Question:
I'm in the market for a large SCSI drive, and I could not
help but notice that Fujitsu's devices, while hardly cheap relative
to the competition, appear to be possessed of an almost supernal degree
of reliability - warranteed for five years, and with listed MTBFs upward
of two hundred thousand hours (!).
This seems out of kilter just in a qualitative sense. No other
manufacturer of which I'm aware has such a long warranty, nor do they
make such astonishing claims about drive longevity. Seriously, those
types of MTBF figures cannot be anything more than just estimates, can
they? Reasonable doubt and Occam's Razor would tend to deny that the
Fujitsu engineers have actually run these drives for more than twenty
years in the course of amassing their failure rate statistics .
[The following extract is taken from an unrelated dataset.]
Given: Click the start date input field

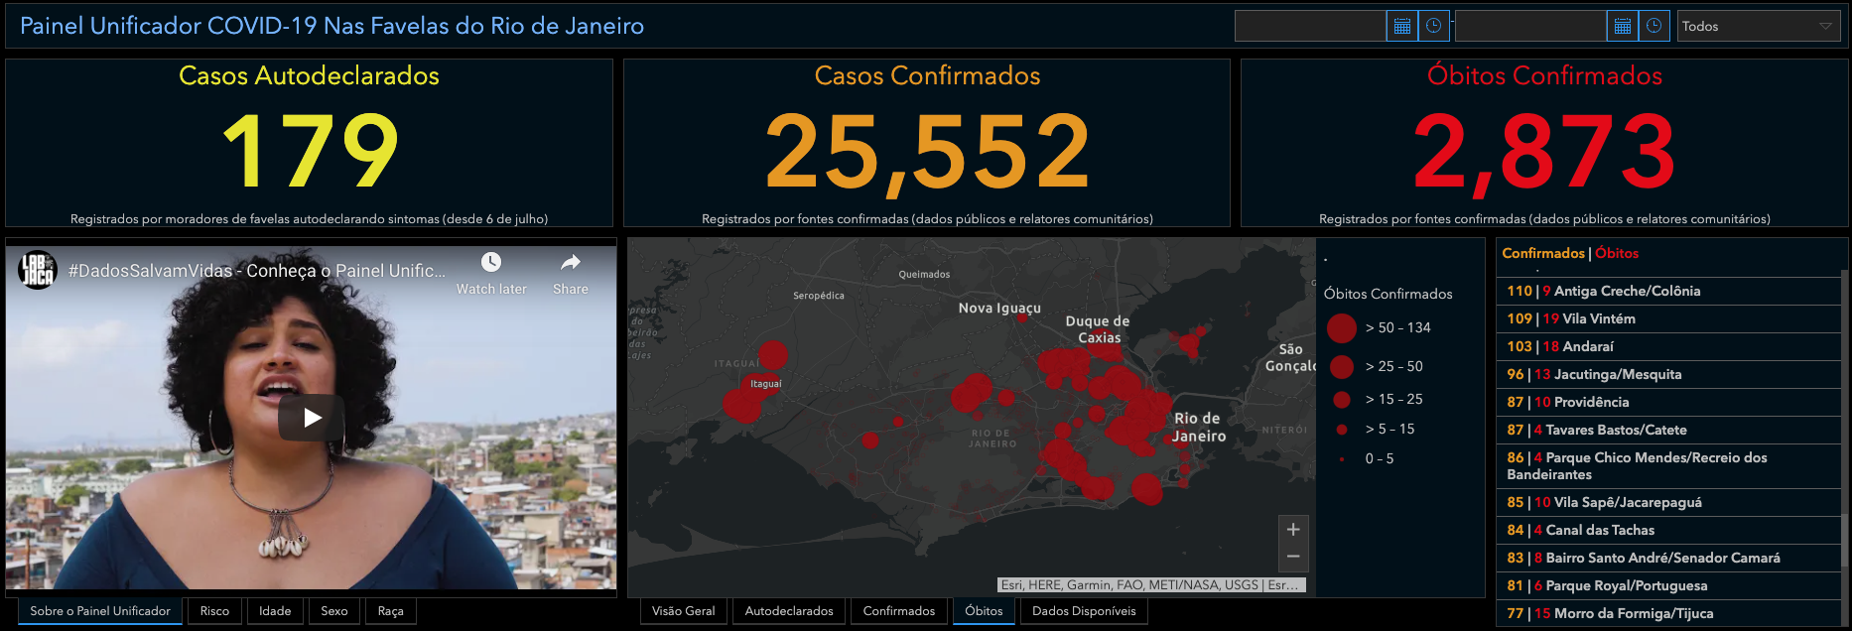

Some feedback would be of immense value here. Are Fujitsu's
drives anywhere nearly as good as they are claimed to be?
Answer:
Well, their 5.25" and 3.5" SCSI drives probably don't have enough
flight-time for anyone to answer this from field evidence, but I can
talk about the older Fujitsu drives. A public-access Unix system in
town that I'm involved with (Grex, +1 313 761-3000) runs on a
Sun-2/170 with two Fujitsu Eagle hard drives. These are 10"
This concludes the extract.